Lunedi, 10 Dicembre, 2018

Grenfell, l'ultima terribile chiamata di Gloria alla mamma

L'ultima chiamata di Gloria alla mamma dalla Grenfell Tower in fiamme L'ultima chiamata di Gloria alla mamma dalla Grenfell Tower in fiamme"Non voleva la sentissi morire"Altro
Evandro Fare | 06 Dicembre, 2018, 11:30

Una telefonata terribile che nessun genitore vorrebbe mai ricevere e l'amarezza di non aver potuto aiutare la propria figlia mentre si rendeva conto di non avere più scampo, perché i vigili del fuoco avevano rinunciato a salire per salvare le persone intrappolate agli ultimi piani della Grenfell Tower. Le ultime parole di Gloria, partita con Marco dall'Italia alla volta della Gran Bretagna con in testa il mito di Londra e in tasca il sogno di un futuro professionale migliore da giovani architetti, rivivono nella lettera come in un'eco lancinante: "Se il fuoco arriva qui mi butto dalla finestra, te lo giuro mamma, sono nel soggiorno e vedo fiamme dappertutto, stiamo solo aspettando". Oggi Emanuela Disaro e suo marito Loris Trevisan si ritrovano a dover rivivere quei drammatici momenti di fronte alle autorità inglesi che stanno indagando sul caso: la coppia, infatti, è stata chiamata a testimoniare su quanto accaduto alla figlia, fornendo alla polizia il racconto dell'ultima telefonata di Gloria. "Ci ha detto di essere forti". E poi mi ha detto che voleva interrompere la telefonata, "No, passami Marco". Lei mi ha risposto che stava parlando con suo padre. "Non voglio che mi senti morire, addio".

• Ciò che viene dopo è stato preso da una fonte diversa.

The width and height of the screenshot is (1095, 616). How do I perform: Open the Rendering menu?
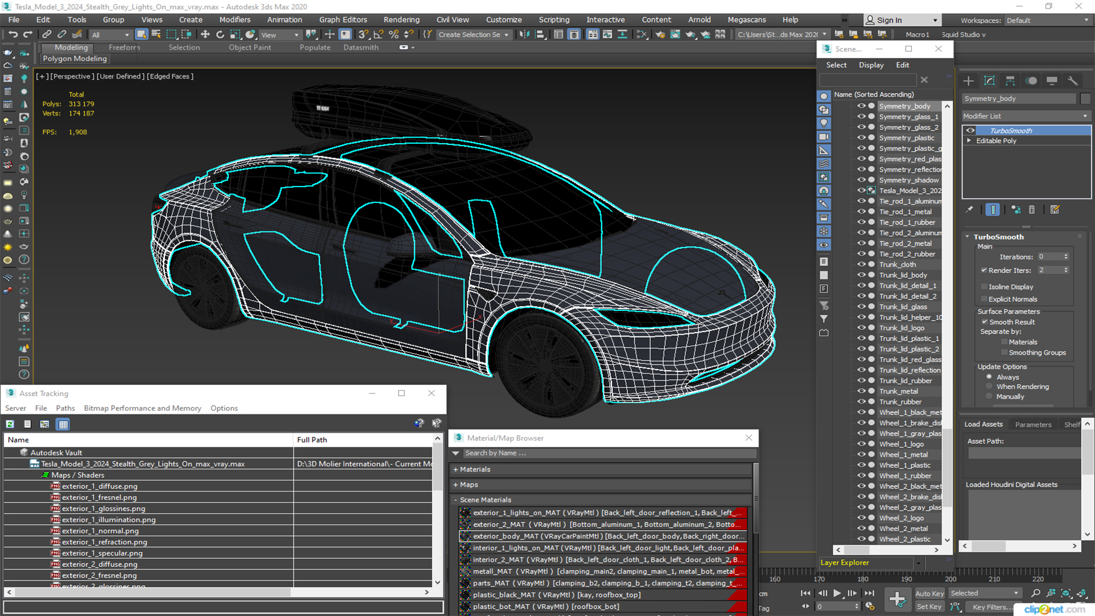[x=401, y=19]
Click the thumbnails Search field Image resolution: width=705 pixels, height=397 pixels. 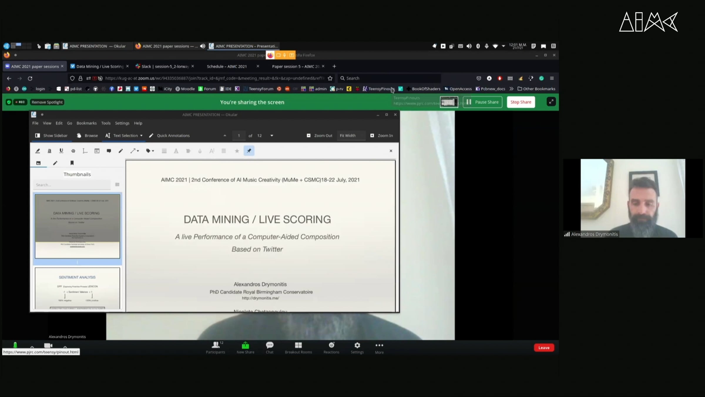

"Non ci credo che debba finire così - prosegue la voce della figlia nella memoria della madre, decisa a serbarne ogni sillaba anche a costo di continuare a infierire sul proprio cuore - non ci voglio credere". "A un certo punto Gloria mi ha detto che avrebbe messo giù il telefono, che non voleva che sentissi più nulla, e mi ha detto addio". La conversazione, come ricorda, è stata interrotta perché Gloria non voleva che lei sentisse le urla. Così Gloria Trevisan, 26 anni, ha detto "ciao" alla vita insieme al fidanzato Marco Gottardi. Ventidue minuti e poi il silenzio.